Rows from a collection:

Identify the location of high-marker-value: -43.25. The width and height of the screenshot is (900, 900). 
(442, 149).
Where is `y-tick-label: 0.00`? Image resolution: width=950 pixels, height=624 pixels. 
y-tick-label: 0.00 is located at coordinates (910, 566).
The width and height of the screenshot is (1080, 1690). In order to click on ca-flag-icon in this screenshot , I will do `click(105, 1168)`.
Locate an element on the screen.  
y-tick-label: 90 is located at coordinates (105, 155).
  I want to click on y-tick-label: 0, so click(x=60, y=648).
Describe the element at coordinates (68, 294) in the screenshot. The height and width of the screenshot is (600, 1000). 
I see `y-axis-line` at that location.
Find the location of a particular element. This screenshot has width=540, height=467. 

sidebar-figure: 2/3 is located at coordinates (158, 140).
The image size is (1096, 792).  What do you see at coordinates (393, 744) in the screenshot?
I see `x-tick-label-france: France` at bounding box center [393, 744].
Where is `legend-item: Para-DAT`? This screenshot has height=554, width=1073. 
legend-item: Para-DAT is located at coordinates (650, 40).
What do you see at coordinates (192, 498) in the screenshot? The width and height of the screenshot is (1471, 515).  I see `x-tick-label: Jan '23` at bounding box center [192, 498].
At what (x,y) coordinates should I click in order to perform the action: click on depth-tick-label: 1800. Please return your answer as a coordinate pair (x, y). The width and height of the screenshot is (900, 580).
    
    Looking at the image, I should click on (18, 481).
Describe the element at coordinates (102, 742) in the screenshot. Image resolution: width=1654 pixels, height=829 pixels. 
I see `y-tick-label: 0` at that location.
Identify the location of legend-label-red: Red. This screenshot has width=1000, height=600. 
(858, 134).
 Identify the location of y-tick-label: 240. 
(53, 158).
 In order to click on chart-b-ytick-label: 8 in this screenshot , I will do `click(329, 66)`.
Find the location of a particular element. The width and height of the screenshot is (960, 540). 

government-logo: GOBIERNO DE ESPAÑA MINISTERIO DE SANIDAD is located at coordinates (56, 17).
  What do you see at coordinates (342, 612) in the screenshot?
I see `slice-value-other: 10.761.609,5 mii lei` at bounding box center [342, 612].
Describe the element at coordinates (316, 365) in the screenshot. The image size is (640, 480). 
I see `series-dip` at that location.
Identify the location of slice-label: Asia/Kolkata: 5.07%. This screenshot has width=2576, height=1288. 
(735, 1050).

### [Aim of the task]
Arrange all the rows above as a numbered list, omitting blank lines.

### [Response to this task]
1. Identify the location of high-marker-value: -43.25. The width and height of the screenshot is (900, 900). 
2. (442, 149).
3. Where is `y-tick-label: 0.00`? Image resolution: width=950 pixels, height=624 pixels. 
4. y-tick-label: 0.00 is located at coordinates (910, 566).
5. The width and height of the screenshot is (1080, 1690). In order to click on ca-flag-icon in this screenshot , I will do `click(105, 1168)`.
6. Locate an element on the screen.  
7. y-tick-label: 90 is located at coordinates (105, 155).
8.   I want to click on y-tick-label: 0, so click(x=60, y=648).
9. Describe the element at coordinates (68, 294) in the screenshot. The height and width of the screenshot is (600, 1000). 
10. I see `y-axis-line` at that location.
11. Find the location of a particular element. This screenshot has width=540, height=467. 
12. sidebar-figure: 2/3 is located at coordinates (158, 140).
13. The image size is (1096, 792).  What do you see at coordinates (393, 744) in the screenshot?
14. I see `x-tick-label-france: France` at bounding box center [393, 744].
15. Where is `legend-item: Para-DAT`? This screenshot has height=554, width=1073. 
16. legend-item: Para-DAT is located at coordinates (650, 40).
17. What do you see at coordinates (192, 498) in the screenshot? The width and height of the screenshot is (1471, 515).  I see `x-tick-label: Jan '23` at bounding box center [192, 498].
18. At what (x,y) coordinates should I click in order to perform the action: click on depth-tick-label: 1800. Please return your answer as a coordinate pair (x, y). The width and height of the screenshot is (900, 580).
19.     Looking at the image, I should click on (18, 481).
20. Describe the element at coordinates (102, 742) in the screenshot. Image resolution: width=1654 pixels, height=829 pixels. 
21. I see `y-tick-label: 0` at that location.
22. Identify the location of legend-label-red: Red. This screenshot has width=1000, height=600. 
23. (858, 134).
24.  Identify the location of y-tick-label: 240. 
25. (53, 158).
26.  In order to click on chart-b-ytick-label: 8 in this screenshot , I will do `click(329, 66)`.
27. Find the location of a particular element. The width and height of the screenshot is (960, 540). 
28. government-logo: GOBIERNO DE ESPAÑA MINISTERIO DE SANIDAD is located at coordinates (56, 17).
29.   What do you see at coordinates (342, 612) in the screenshot?
30. I see `slice-value-other: 10.761.609,5 mii lei` at bounding box center [342, 612].
31. Describe the element at coordinates (316, 365) in the screenshot. The image size is (640, 480). 
32. I see `series-dip` at that location.
33. Identify the location of slice-label: Asia/Kolkata: 5.07%. This screenshot has width=2576, height=1288. 
34. (735, 1050).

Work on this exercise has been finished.